After the second year, it became apparent that we would not be able to produce and store enough food in that tiny kitchen to keep the shelves full.  We searched for legal places to put commercial refrigerators and freezers so that we could at least produce bigger batches of food and store them to cover peak periods, but the local economy was booming and nobody had room for us.  We took a hard path and rented warehouse space in Ashland were we designed, and redesigned, and redesigned again a dream kitchen until it met the demands of the Ashland building department.  By time we finished construction we had depleted our life savings on the project and opened just in time to face Covid-19.  

During the covid lockdown, it became clear that people needed meals more than they needed dessert, and so we created comfort food with the same philosophy as all of our other food: it had to be delicious and made from scratch as if you were cooking it at home.  Sales of our frozen entrees quickly climbed to a quarter of our total sales as word spread about the delicious meals.

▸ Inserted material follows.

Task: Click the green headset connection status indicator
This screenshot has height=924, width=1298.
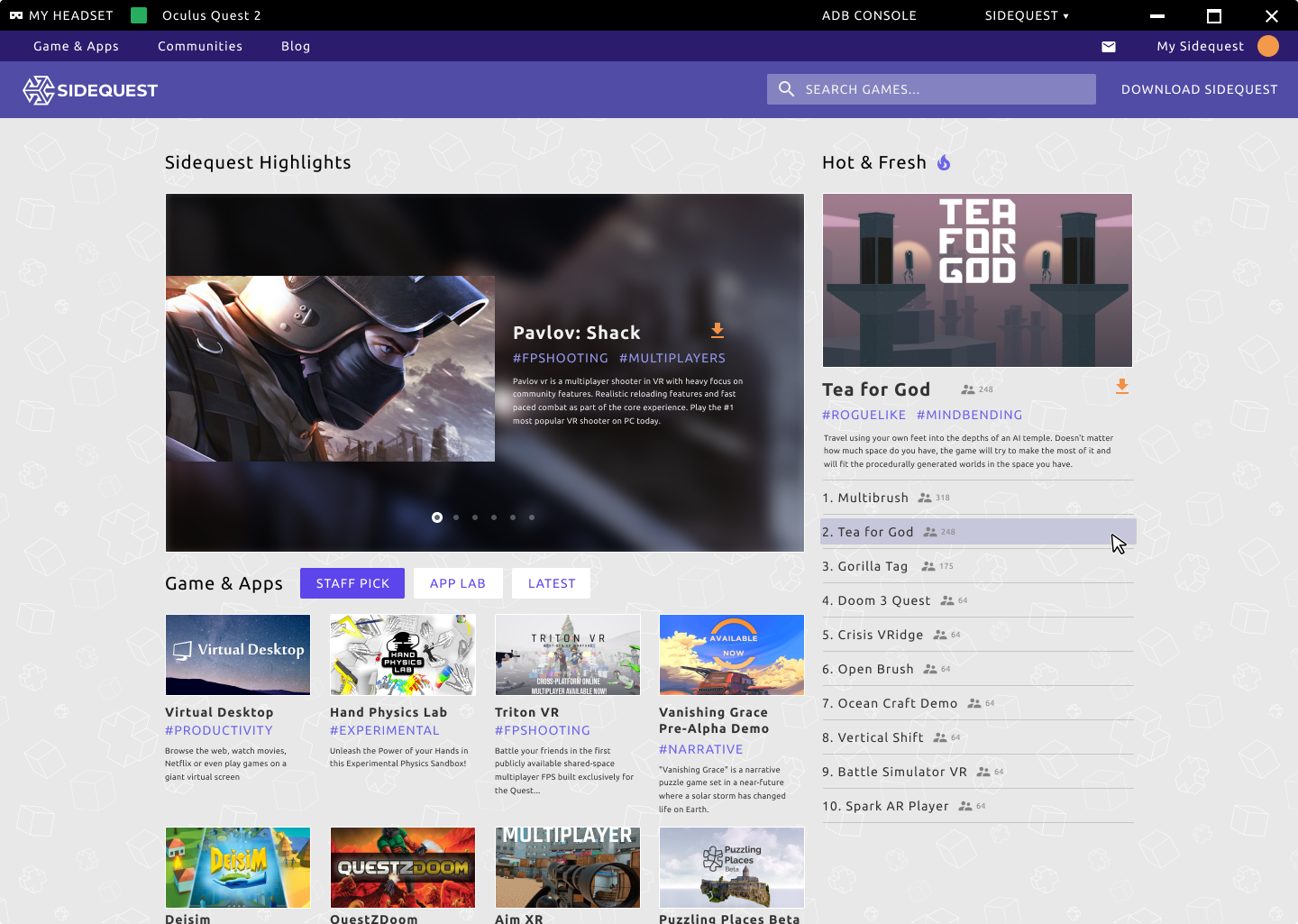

Samy died tragically after years of struggle with clinical depression and excruciating migraines that were nearly impossible to treat. Jules is heartbroken, but has vowed to hold the business together and continue making the foods that Samy loved so much, right down to making the Easter eggs by reproducing her designs from photos.  He remains grateful to the community for their support, and for the love that sustained Samy for so many years.